(1)外国の親権の政策
「親権、面会交流、親の責任」(Child Custody, Access and Parental Responsibility、カナダのEdward Kruk著、2008年)の第7章「外国の親権の政策」には、以下のように書いてあります。
-----------------------------------------------------------------------
1.アメリカ合衆国
アメリカ合衆国では、親権については、各州政府の管轄である。次の6つの州では、原則的に共同養育が適用され、おおむね平等な養育時間が割り当てられている。
アメリカ合衆国では、親権については、各州政府の管轄である。次の6つの州では、原則的に共同養育が適用され、おおむね平等な養育時間が割り当てられている。
アイオワ州では、裁判所は、片方の親が要求すれば、身体的共同親権を適用することができる。裁判所がそれを適用しない場合には、それが子どもの最善の利益に合致しないことを示す特別の事実を必要とする。
カンサス州では、養育の決定に際して、身体的共同親権が優先して選択される。
オクラホマ州では、裁判所は、おおむね等しい養育時間を両方の親に与える。ただし、裁判所が、それが子どもに有害であると判断した場合を除く。
テキサス州では、家族法には「共同の保護者」を原則的に適用するという規定がある。これにより、子どもの時間の少なくとも42%が非同居親に割り当てられる。
ウィスコンシン州には、「『原則的に、共同養育は、子どもの最善の利益にかなう』と、裁判所は判断しなければならない」という規定がある。
アーカンサス州には、「子どもに頻回で継続的な交流が両方の親との間に可能になるように、親権が与えられなければならない」とする規定がある。
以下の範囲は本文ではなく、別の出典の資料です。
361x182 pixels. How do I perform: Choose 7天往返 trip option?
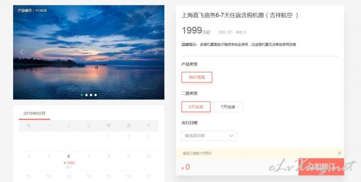tap(228, 107)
他の20州では、家族法に「子どもは、両方の親と頻回で継続的な交流を行う」とする規定がある。2州では、判例法を適用している。3州では、「法的共同親権が望ましい」としているだけである。7州では、両方の親が望んだ場合にのみ、共同養育を原則的に適用する。13州では、共同養育を推進する文言が見当たらない。
2.イギリス
1991年に施行された「子ども法」では、「子どもが可能な限り両方の親と良い関係を維持することにより、子どもの福祉は提供される」とされる。しかし、この法律では、共同養育は、選択肢の一つとして適用されるに過ぎず、小さい子どもでは母親の単独親権が子どもの最善の利益にかなうと判断される場合がある。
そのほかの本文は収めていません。